> _EXERCISE OBJECTIVE_
Print, exactly and without pictures, the lines from the one where "Where should I" appears down to the end of the entries.

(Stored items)

———

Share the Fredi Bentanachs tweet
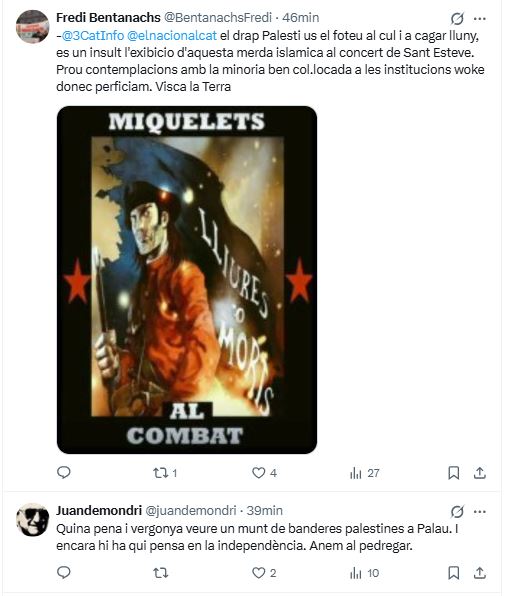This screenshot has width=507, height=596. (480, 473)
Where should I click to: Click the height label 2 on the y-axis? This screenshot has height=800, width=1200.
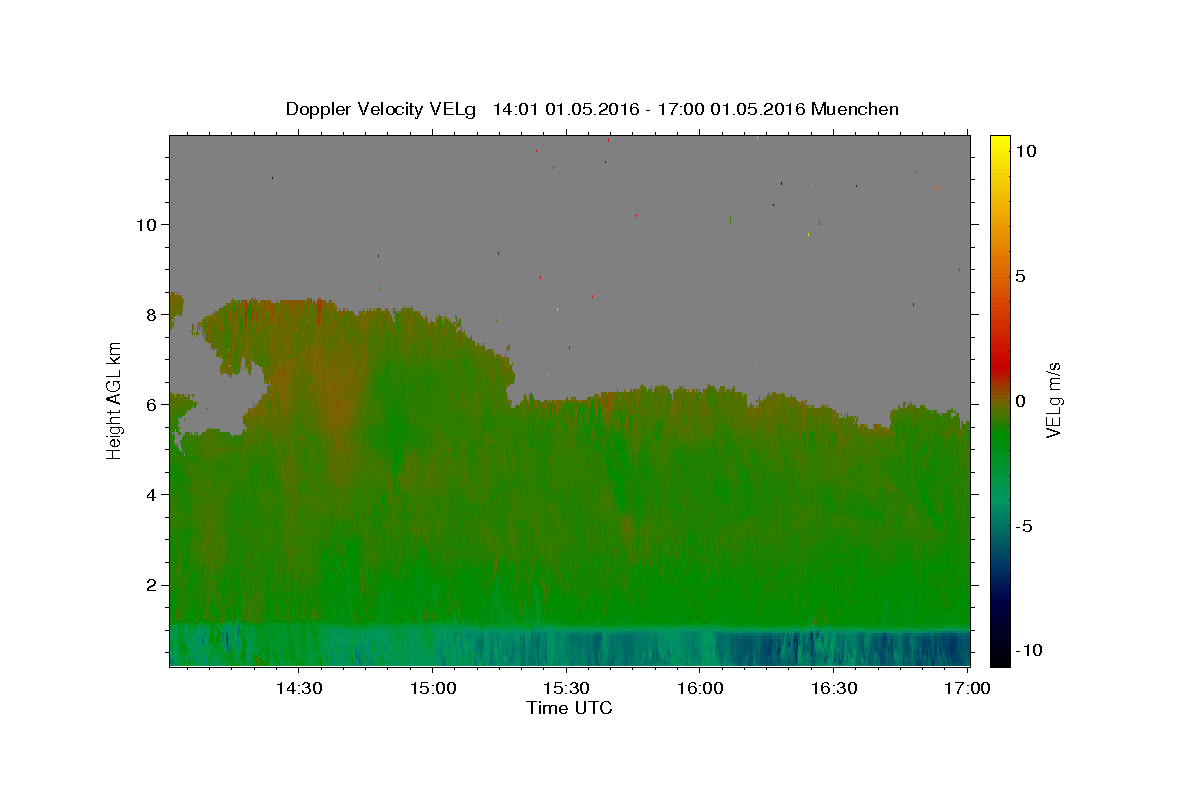coord(153,585)
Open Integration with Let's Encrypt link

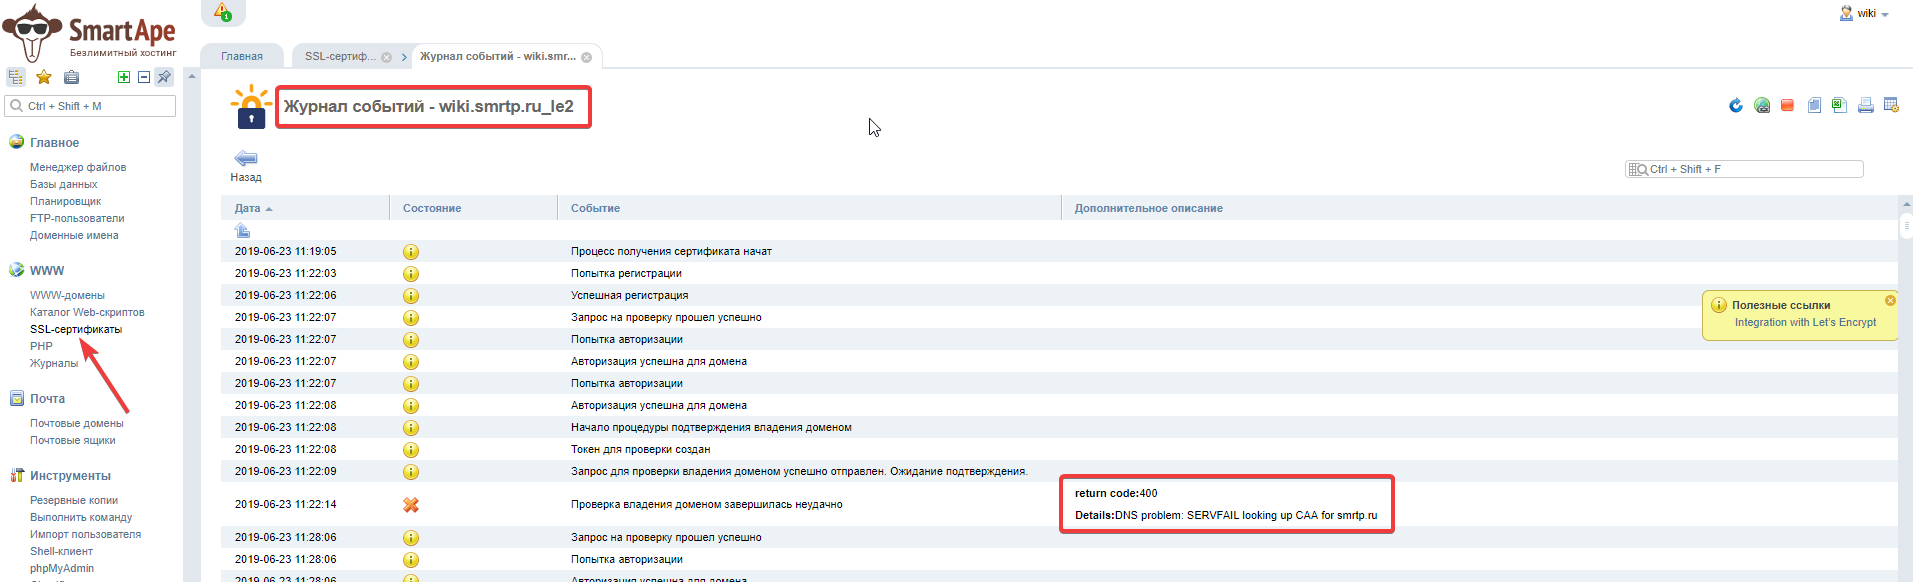coord(1805,322)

———

> _YOUR SOLUTION_
Where should I click to: Click the height label 2 on the y-axis? This screenshot has height=800, width=1200.
coord(153,585)
Open Integration with Let's Encrypt link

coord(1805,322)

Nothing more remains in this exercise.